**INSTRUCTIONS FOR THE TASK:**
Repeat in full the lines between the line containing "1 [tab] (37, 737)" and the line containing "Контакты (213, 22)", inclusive, offsetting every coordinate in their answers by -133.

▶

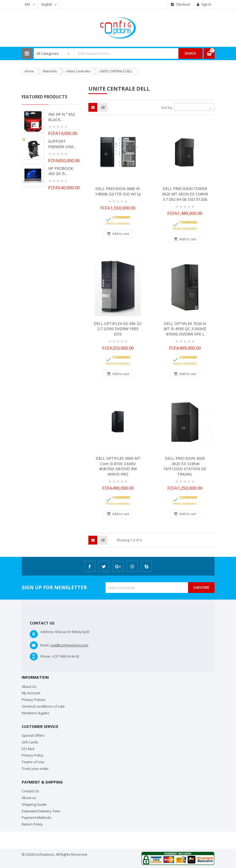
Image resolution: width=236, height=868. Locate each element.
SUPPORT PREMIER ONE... (62, 144)
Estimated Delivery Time (41, 811)
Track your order (35, 769)
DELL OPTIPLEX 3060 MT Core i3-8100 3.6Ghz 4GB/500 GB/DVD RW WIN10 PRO (118, 466)
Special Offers (33, 735)
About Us (29, 686)
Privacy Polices (33, 700)
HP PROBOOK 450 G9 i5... (61, 171)
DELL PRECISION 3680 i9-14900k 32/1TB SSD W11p (118, 191)
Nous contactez (118, 223)
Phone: (46, 656)
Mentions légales (35, 713)
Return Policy (32, 824)
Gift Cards (30, 742)
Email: (45, 645)
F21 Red (28, 749)
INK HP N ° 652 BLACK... (61, 117)
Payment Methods (36, 817)
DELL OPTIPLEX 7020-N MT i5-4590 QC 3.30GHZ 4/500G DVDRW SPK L (185, 329)
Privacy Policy (32, 755)
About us (29, 798)
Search (190, 53)
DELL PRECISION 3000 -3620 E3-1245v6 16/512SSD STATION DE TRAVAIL (185, 466)
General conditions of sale (43, 706)
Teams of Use (33, 762)
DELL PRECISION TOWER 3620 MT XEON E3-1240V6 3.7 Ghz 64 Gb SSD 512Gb (185, 194)
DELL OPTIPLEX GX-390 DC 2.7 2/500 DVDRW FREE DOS (118, 329)
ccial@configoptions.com (69, 645)
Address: (47, 632)
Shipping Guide (34, 804)
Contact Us (30, 791)
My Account (31, 693)
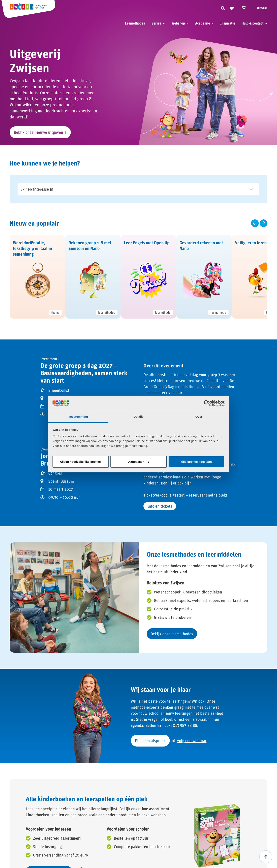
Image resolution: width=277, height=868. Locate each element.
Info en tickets (160, 506)
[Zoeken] (223, 8)
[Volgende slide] (264, 223)
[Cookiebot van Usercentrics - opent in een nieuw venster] (207, 403)
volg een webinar (191, 740)
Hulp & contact (252, 23)
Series (156, 23)
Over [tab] (199, 416)
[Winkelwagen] (245, 8)
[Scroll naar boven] (266, 857)
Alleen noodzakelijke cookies (81, 462)
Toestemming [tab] (78, 416)
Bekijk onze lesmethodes (172, 633)
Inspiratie (228, 23)
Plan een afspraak (150, 740)
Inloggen (262, 7)
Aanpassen (138, 462)
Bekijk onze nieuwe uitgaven (38, 132)
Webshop (178, 23)
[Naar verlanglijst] (232, 8)
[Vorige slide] (255, 223)
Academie (203, 23)
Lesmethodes (135, 23)
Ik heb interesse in (137, 189)
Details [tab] (138, 416)
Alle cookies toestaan (196, 462)
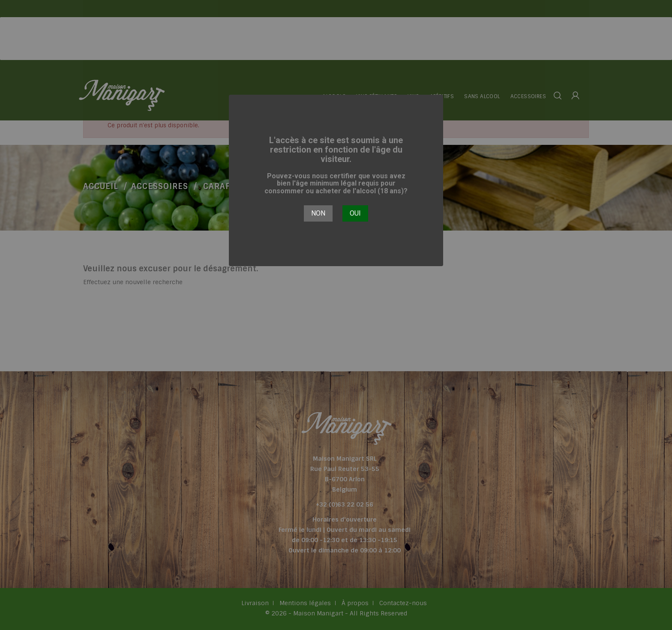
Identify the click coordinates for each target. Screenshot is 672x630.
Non (318, 213)
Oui (355, 213)
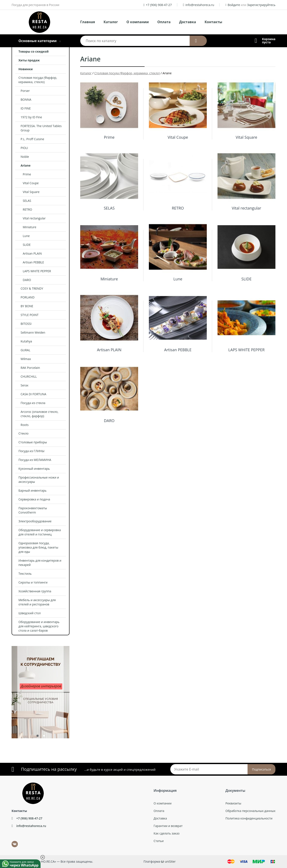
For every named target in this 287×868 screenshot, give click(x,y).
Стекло (24, 433)
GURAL (25, 350)
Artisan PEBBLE (33, 262)
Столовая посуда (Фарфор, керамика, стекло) (38, 80)
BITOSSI (26, 323)
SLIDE (27, 245)
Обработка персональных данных (250, 811)
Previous (8, 690)
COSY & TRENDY (32, 288)
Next (73, 690)
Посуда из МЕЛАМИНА (35, 460)
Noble (25, 157)
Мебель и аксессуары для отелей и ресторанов (37, 602)
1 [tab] (37, 737)
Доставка (187, 22)
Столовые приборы (33, 442)
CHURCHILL (29, 376)
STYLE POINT (29, 315)
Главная (87, 22)
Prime (27, 174)
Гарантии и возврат (168, 826)
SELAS (27, 200)
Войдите (234, 5)
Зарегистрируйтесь (261, 5)
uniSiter (170, 862)
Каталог (111, 22)
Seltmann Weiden (33, 333)
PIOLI (24, 148)
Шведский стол (30, 613)
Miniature (30, 227)
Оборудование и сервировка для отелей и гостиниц (39, 532)
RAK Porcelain (30, 368)
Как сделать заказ (166, 833)
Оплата (164, 22)
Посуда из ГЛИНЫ (31, 451)
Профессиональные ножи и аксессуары (39, 479)
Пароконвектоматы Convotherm (33, 510)
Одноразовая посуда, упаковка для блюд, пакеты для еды (38, 547)
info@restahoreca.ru (200, 5)
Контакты (213, 22)
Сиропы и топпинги (33, 582)
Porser (25, 91)
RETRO (28, 209)
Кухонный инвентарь (34, 469)
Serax (24, 385)
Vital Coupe (31, 183)
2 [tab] (44, 737)
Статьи (158, 841)
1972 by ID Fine (31, 117)
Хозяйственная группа (35, 591)
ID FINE (26, 108)
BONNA (26, 99)
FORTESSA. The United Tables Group (41, 128)
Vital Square (31, 192)
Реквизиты (233, 803)
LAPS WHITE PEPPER (37, 271)
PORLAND (28, 297)
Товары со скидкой (34, 52)
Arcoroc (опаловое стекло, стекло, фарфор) (39, 414)
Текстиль (25, 574)
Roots (25, 425)
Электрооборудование (35, 521)
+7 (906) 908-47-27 (159, 5)
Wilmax (26, 359)
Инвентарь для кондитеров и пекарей (40, 562)
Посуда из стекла (33, 403)
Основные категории (37, 41)
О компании (138, 22)
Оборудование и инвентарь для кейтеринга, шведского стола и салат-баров (39, 626)
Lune (26, 236)
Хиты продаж (29, 60)
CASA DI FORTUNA (33, 394)
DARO (27, 280)
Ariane (26, 165)
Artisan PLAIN (32, 253)
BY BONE (27, 306)
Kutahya (26, 341)
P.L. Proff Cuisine (32, 139)
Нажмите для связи (25, 864)
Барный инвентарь (32, 491)
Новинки (26, 69)
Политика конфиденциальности (249, 818)
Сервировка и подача (34, 499)
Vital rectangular (34, 218)
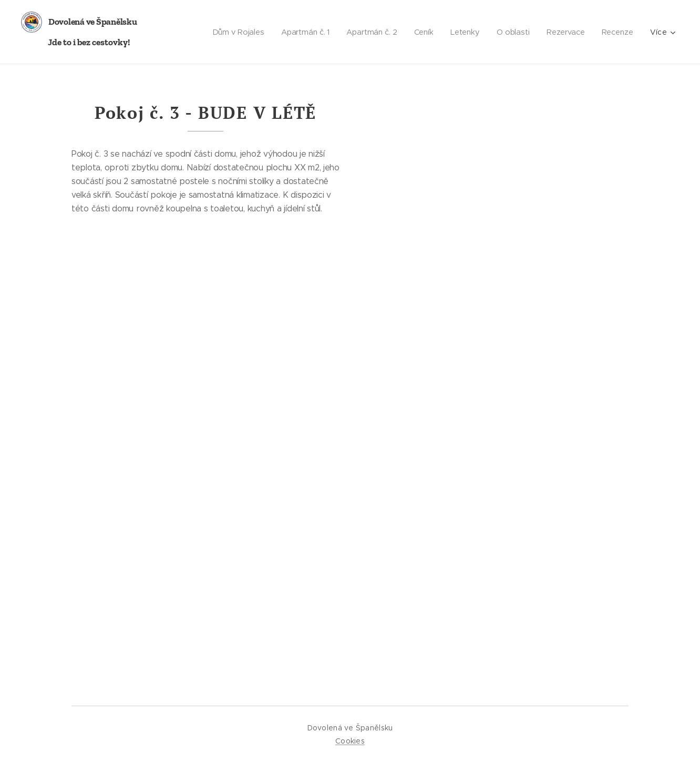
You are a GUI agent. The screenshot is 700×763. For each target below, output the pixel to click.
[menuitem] (233, 32)
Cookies (350, 741)
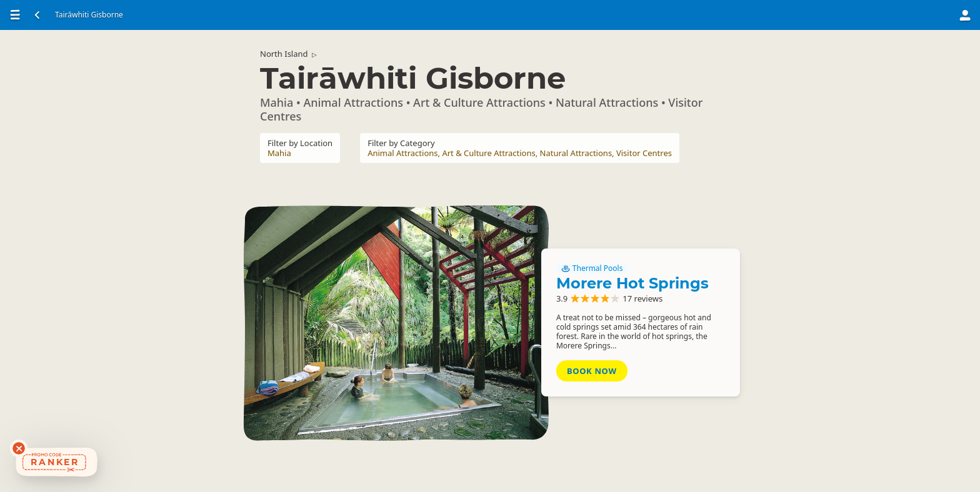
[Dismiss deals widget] (19, 448)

◀

**WRITTEN REPLY:**
1 [tab] (-96, 604)
Доставка (54, -111)
Столовые приборы (-100, 309)
CHURCHILL (-104, 243)
STYLE POINT (-104, 182)
Главная (-46, -111)
Prime (-106, 41)
Гарантии и возврат (35, 693)
SELAS (-106, 67)
Войдите (101, -128)
Зарегистрируйтесь (128, -128)
uniSiter (37, 729)
Каталог (-22, -111)
Seltmann Weiden (-100, 200)
PIOLI (-109, 15)
Шведский стол (-103, 480)
Miniature (-103, 94)
Оборудование и сервировка для отелей и гостиниц (-94, 399)
RAK Porcelain (-103, 235)
Как сделать заказ (33, 700)
Оплата (31, -111)
Посуда из ГЛИНЫ (-102, 318)
Профессиональные ножи и аксессуары (-94, 346)
Пароконвектоматы Convotherm (-100, 377)
Одноразовая посуда, упаковка для блюд, пакеты для еды (-95, 414)
info@restahoreca.ru (67, -128)
Контакты (80, -111)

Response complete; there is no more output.